Speaker 1:Two check in. This one's deceptively simple. Every day, ask yourself what are three words to describe what I'm feeling right now. Now, not thoughts, not to-do lists feelings. It builds emotional vocabulary and awareness without needing to journal for hours or light a candle why this works.
Speaker 1:Most men were never taught the language of emotion. But if you can't name it, you can't move through it. Try this before meetings, after an argument or even in the car. Strong men check in because they know ignoring emotion doesn't make it go away. It just stores it until it leaks out sideways. Three boundary vulnerability. There's a difference between being vulnerable and bleeding out. You don't need to tell your whole life story to everyone, but start with safe spaces, a men's group, a trusted friend, your partner, and practice sharing without collapsing. Start small. I've been feeling off lately and not sure why. I noticed I shut down during the conversation. I think I'm afraid I used to be the strong one, but now I'm feeling overwhelmed. You don't need to fix it, just say it. You don't need to fix it, just say it. That's what builds trust, both with others and with yourself.
Speaker 1:4. The Rock and the River Mindset. Here's the mindset shift. You can actually be both. Be the rock solid, grounded, rooted in values. Be the river, flowing, feeling adaptive. You don't have to live on either end. The goal is integration. I've come to understand with my own self maturity is the ability to hold two opposing things simultaneously at the same time. When you're in a tough conversation, when you're in a tough conversation, be the rock, stay present your partner's crying and you want to solve it. Be the river soften, listen when your team's watching you lead rock. When you're alone and your body says you need to cry river.
Speaker 1:Being a man doesn't mean choosing one. It means holding both and knowing when to be which. Too many of us men are trying to walk through life and be bulletproof, and then we wonder why we're feeling so alone and so misunderstood and just so exhausted. We're not meant to be emotionless providers. We're meant to be whole human beings, powerful and tender, driven and grounded. Now that's where the real legacy begins Strong, soft, present, productive. The rock and the river. Now we're not here to perform manhood, we're here to practice it. So, my brothers, you can be strong without being shut down. You can be soft without losing your edge. You don't have to perform manhood anymore. You get to practice it day by day, moment by moment. Being the rock is noble, but don't forget the rock shapes mountains too. And if you're tired of doing this work in silence, if you're ready to lead, not just in your work or family, but from the inside out, then now's the time to step in.
Speaker 1:Join the gathering, our online men's group.
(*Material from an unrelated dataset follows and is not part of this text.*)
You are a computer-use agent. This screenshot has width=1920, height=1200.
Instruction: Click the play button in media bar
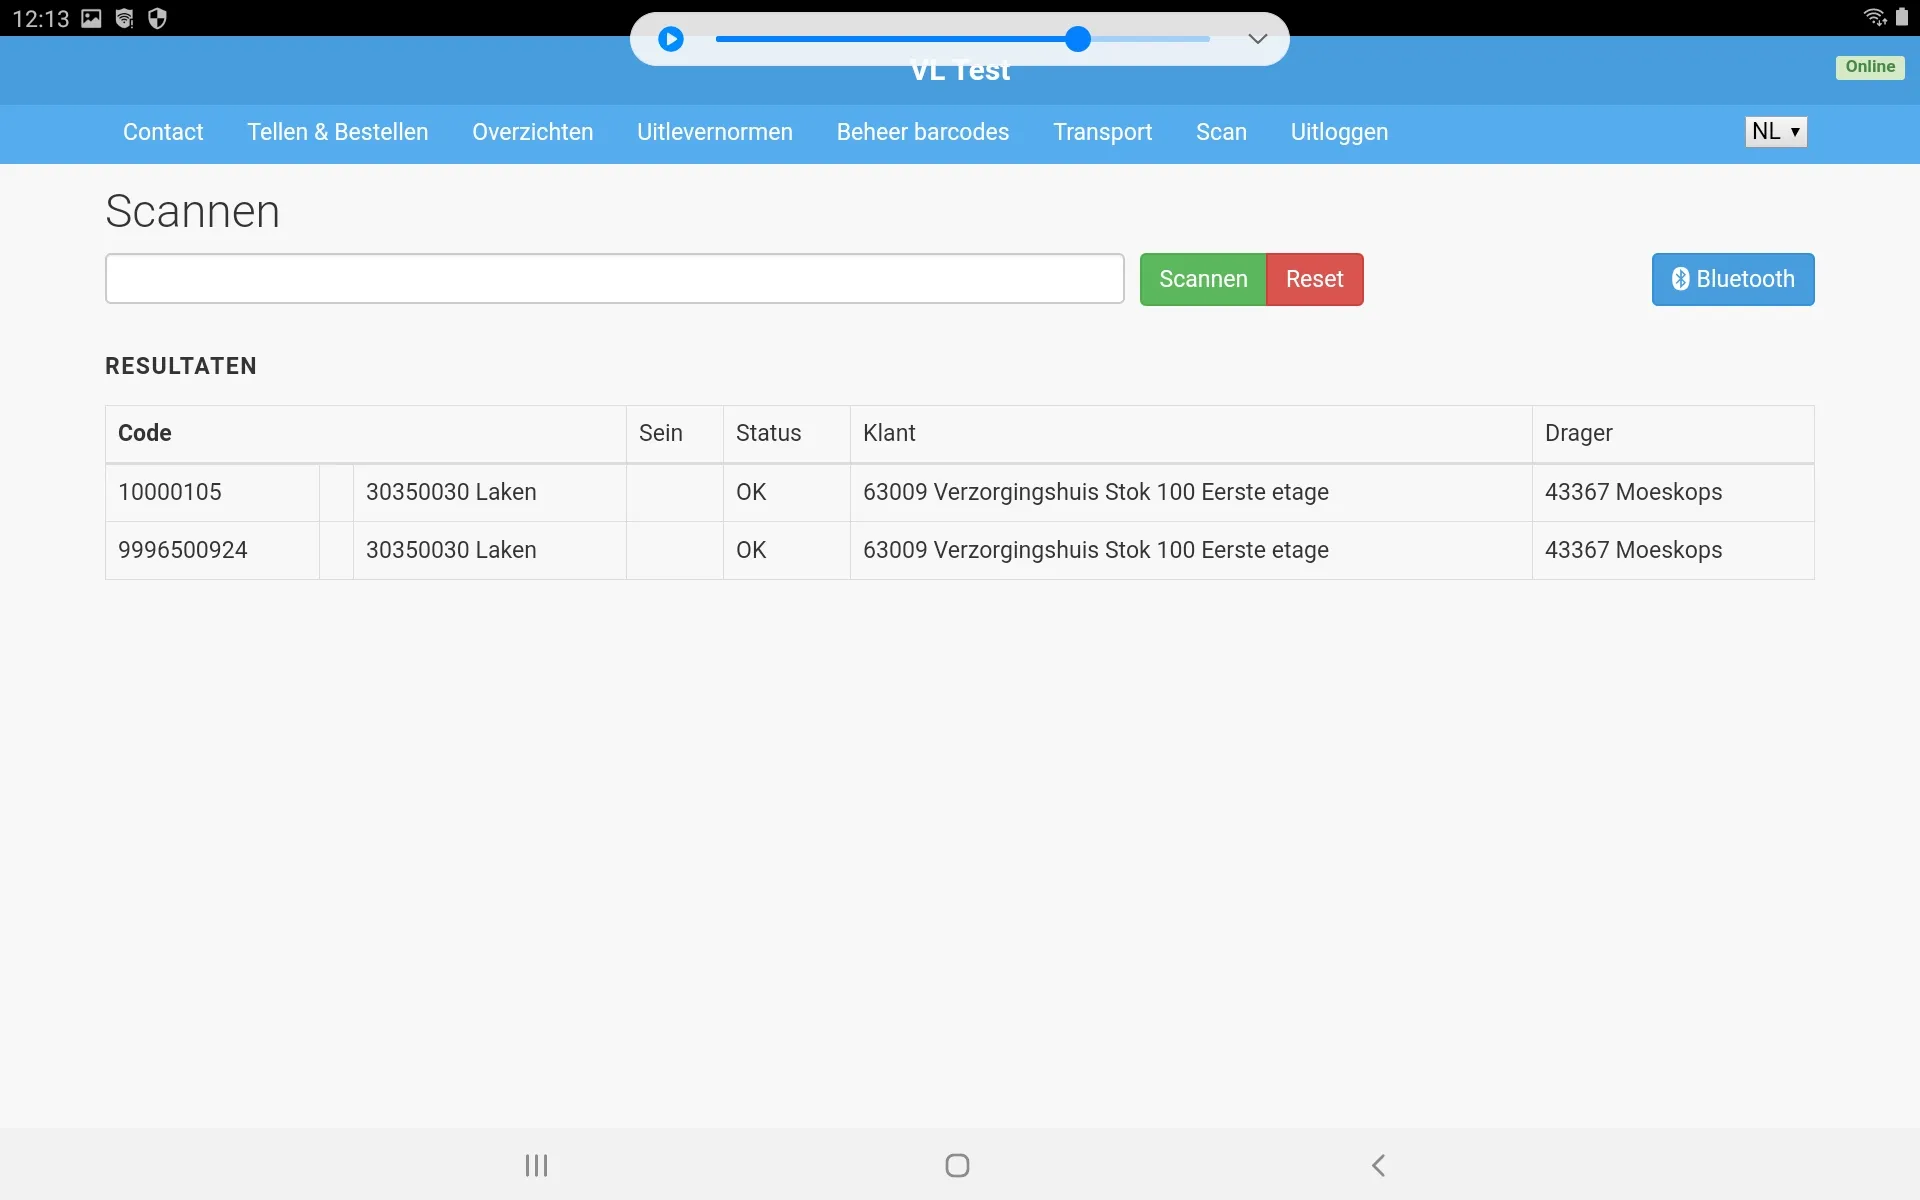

No posturing, no pretending, just real men doing real work. We meet monthly, we go deep, emotional strength, father wounds, leadership, legacy all of it. Because the world doesn't need more hard men. It needs whole men, men who know who they are and aren't afraid to show it. The link is in the show notes your moment is in someday. It's now. So, gentlemen, this was today's episode of man Uncaved. Again, another way to come out of hiding is start to turn inward. Stop focusing on the outward expression, stop performing and look what's really going on and let's just be honest about it. We're scared, sometimes we're afraid, sometimes we're messy, sometimes Fuck it, we're not perfect, and let's own that shit. And let's own our contrast and let's step into our truest potential. In order to step into our truest potential, we need to come out of hiding.